Purpose
Overlap analysis makes it safer to combine information in multiple tables into an analytic data set by providing counts of overlapping key fields amongst pairs of tables. For example, if an analytic data set is being built to describe customers, it is useful to know whether the customer, account, and transaction tables that provide information about customers refer to the same customers.
Given a column name and a list of table names matched to a list of database names, the Overlap analysis determines the number of instances of that column which each pair-wise combination of tables has in common. The same can also be performed for multiple columns taken together.
An Overlap analysis can process any data type that can be compared except those containing byte data.
Syntax
call twm. td_analyze('Overlap','database=twm_source,twm_source;tablename=twm_customer,twm_customer_analysis;columns={cust_id},{cust_id};');Required Parameters
- columns
- The key columns to match and count. For each table, one or more column names should appear in braces. All pairs of braces should, however, have the same number of columns in them. For example, if tablename=twm_customer,twm_customer_analysis, the columns parameter would be columns={cust_id},{cust_id}. If the key contained two columns, the parameter might look like columns={cust_id,tran_id},{cust_id,tran_id}. The key columns might have different names in different tables, so the column names in the braces could differ.
- database
- The database or databases containing the table or tables to analyze.
- Overlap
- The Overlap parameter:
- Is required
- Must be the first parameter
- Is always enclosed in single quotes
- tablename
- The table or tables containing the columns to analyze.
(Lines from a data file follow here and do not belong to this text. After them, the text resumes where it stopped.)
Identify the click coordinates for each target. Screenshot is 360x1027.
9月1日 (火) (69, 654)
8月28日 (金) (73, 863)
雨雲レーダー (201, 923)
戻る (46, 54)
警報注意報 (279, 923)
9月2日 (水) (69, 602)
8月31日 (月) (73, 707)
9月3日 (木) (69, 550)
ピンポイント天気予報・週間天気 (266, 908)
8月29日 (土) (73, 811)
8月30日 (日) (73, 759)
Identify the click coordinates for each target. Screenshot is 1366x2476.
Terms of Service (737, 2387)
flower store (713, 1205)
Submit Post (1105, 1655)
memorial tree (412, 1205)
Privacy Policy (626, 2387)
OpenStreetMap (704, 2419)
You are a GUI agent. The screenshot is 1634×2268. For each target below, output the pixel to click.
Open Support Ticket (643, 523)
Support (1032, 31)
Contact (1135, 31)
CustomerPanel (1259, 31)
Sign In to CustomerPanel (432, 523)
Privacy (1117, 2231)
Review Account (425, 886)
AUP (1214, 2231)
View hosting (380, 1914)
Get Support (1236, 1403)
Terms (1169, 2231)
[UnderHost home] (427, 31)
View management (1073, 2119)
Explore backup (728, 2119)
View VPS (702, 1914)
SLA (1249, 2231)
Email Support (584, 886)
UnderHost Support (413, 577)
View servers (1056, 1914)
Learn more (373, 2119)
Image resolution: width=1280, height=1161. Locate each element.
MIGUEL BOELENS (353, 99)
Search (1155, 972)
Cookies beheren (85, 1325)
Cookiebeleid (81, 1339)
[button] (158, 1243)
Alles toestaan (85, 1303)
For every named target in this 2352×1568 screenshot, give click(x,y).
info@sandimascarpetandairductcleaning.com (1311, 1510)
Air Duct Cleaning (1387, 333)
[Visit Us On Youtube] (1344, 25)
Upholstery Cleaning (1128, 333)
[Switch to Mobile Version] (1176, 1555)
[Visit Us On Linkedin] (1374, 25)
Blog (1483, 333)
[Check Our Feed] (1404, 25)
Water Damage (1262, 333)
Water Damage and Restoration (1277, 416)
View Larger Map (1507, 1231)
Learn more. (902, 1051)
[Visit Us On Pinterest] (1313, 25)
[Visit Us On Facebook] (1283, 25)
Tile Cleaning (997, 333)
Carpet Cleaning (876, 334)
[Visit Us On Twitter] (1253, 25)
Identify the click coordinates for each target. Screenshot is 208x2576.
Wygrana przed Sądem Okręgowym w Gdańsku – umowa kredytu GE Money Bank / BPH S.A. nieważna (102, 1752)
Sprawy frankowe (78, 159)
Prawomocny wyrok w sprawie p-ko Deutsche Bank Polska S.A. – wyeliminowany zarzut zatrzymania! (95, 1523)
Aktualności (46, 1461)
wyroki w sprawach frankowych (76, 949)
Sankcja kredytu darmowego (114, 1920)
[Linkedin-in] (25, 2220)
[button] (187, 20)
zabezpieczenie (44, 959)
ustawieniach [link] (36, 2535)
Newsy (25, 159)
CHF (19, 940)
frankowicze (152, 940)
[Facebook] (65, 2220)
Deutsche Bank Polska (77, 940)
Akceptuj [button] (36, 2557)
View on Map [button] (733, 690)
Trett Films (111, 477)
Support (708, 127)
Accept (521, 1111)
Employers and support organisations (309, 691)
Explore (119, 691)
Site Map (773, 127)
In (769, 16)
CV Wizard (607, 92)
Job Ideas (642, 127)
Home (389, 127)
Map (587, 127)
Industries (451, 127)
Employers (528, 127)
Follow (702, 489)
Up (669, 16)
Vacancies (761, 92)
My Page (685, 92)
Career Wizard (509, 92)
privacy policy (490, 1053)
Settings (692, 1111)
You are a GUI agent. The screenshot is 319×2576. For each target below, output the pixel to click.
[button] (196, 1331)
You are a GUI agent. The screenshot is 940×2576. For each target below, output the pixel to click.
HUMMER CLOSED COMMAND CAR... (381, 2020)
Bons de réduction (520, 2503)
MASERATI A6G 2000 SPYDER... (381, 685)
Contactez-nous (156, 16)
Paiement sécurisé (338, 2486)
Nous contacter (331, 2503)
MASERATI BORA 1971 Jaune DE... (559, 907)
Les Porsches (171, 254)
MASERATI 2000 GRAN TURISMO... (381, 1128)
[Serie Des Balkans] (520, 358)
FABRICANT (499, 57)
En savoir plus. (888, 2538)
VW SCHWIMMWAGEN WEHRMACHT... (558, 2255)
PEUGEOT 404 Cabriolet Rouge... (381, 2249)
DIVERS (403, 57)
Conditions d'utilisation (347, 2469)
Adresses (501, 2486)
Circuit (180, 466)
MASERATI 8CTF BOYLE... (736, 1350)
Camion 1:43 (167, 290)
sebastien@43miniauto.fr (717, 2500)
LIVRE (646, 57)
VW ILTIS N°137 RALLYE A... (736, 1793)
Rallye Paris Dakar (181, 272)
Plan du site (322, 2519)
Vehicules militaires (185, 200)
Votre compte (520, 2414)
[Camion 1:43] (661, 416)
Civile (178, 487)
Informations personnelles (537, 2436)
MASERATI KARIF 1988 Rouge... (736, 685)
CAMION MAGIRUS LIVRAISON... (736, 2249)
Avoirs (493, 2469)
For example, tablename=t1,t2,t3 indicates three tables (t1, t2, and t3) are to be analyzed. The number of databases in the database parameter and the number of tables in the tablename parameter must be the same.
Examples
These Overlap examples assume the td_analyze function is installed in a database named twm.
These examples demonstrate calling Overlap with two input tables, twm_customer and twm_customer_analysis, each having a single-part key consisting of the column named cust_id.
call twm.td_analyze('Overlap','database=twm_source,twm_source;tablename=twm_customer,twm_customer_analysis;columns={cust_id},{cust_id};');
The following example is from the Teradata Warehouse Miner User Guide, Volume 1. It uses a single part key (cust_id) that is a partial key for some of the seven tables.
call twm.td_analyze('Overlap','database=twm_source,twm_source,twm_source,twm_source,twm_source,twm_source,twm_source;tablename=twm_customer,twm_checking_acct,twm_checking_tran,twm_credit_acct,twm_credit_tran,twm_savings_acct,twm_savings_tran;columns={cust_id},{cust_id},{cust_id},{cust_id},{cust_id},{cust_id},{cust_id};');
The following example uses a 2-part key, cust_id and tran_id, for 3 transaction tables.
call twm.td_analyze('Overlap','database=twm_source,twm_source,twm_source;tablename=twm_checking_tran,twm_credit_tran,twm_savings_tran;columns={cust_id,tran_id},{cust_id,tran_id},{cust_id,tran_id};');